I just found this interesting article which compares btrfs and zfs. RedHat does not seem to like either and is rooting for Stratis, a user-space daemon that coordinates various other disk management technologies (seems similar to what LXD is doing for containers).
The choice of filesystem impacts your procedures about backups, snapshots, etc. I am very happy with ZFS, and I use it more and more. Important ZFS features are mirroring (RAID), snapshots, incremental send/receive, compression, and encryption.
Make sure that your choice of database works well with the filesystem. I’ve adopted some performance tuning recommendations for the recordsize of zfs filesystems used by mariadb. Admittedly this increases the complexity of setting up the database as I need to attach two additional filesystems to the mariadb container (data, log), and configure mariadb to use them. If you do not do such special tuning, the performance may still be acceptable. Run a benchmark to compare running the database in a container or outside of LXD, with different filesystems. The “benchmark” that I use is timing the loading of a large .sql file, previously created with mysqldump.
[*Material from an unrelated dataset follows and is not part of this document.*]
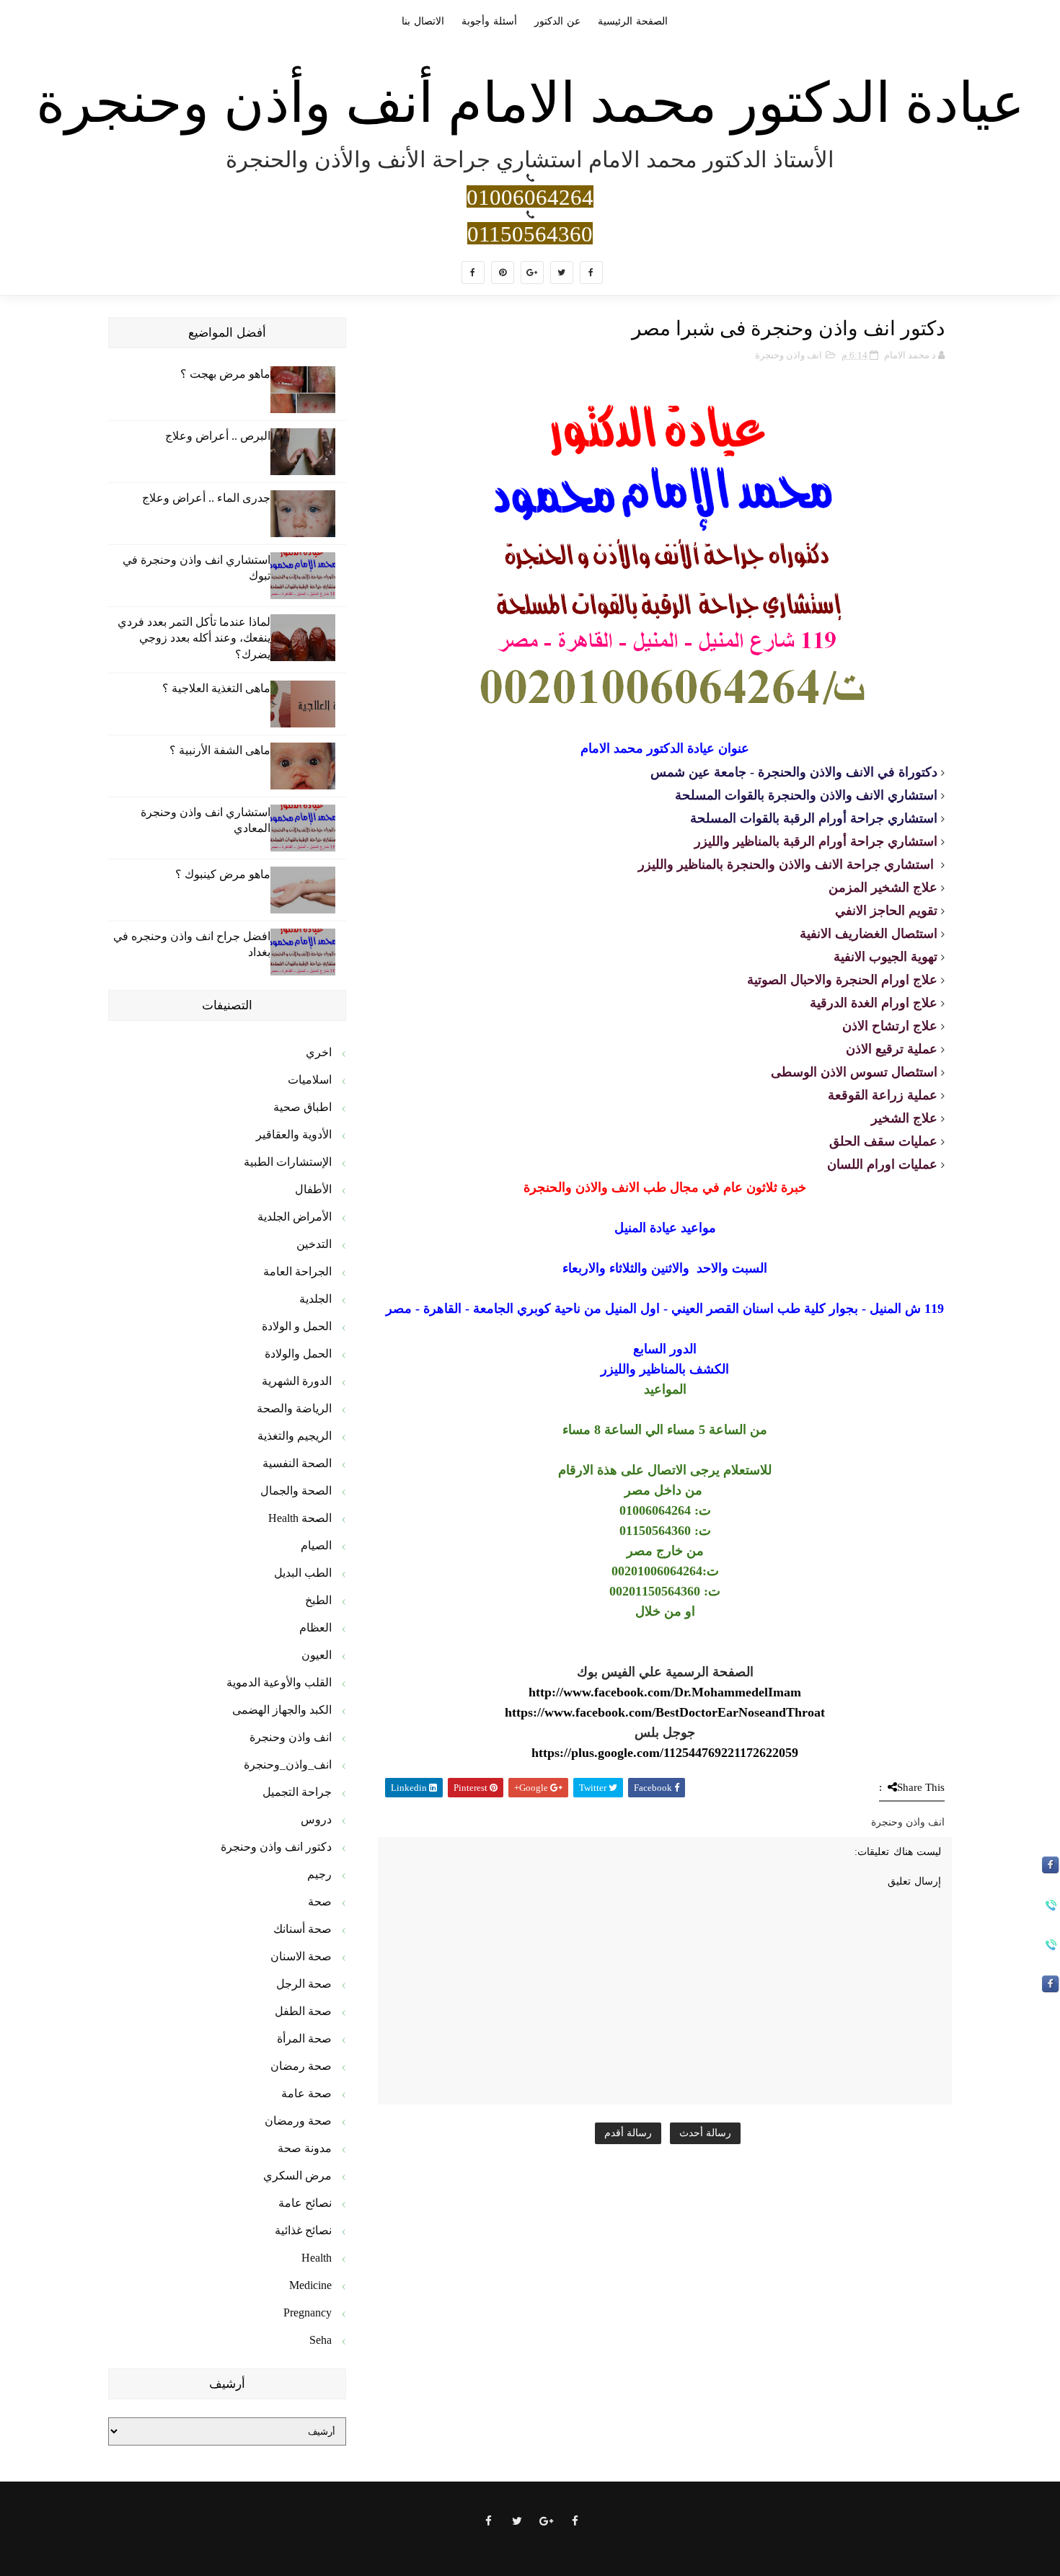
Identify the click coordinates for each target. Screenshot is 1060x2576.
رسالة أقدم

I generally use a single debian-based mariadb container and have the website containers use that. I made an exception for a larger database, which I run on the same container as the website. My standard two-container configuration was causing this particular website/database to hang on certain database operations, for reasons that I have not fully understood. Because of this, I may remove the special mariadb tuning that I mentioned. Beware of too much optimization.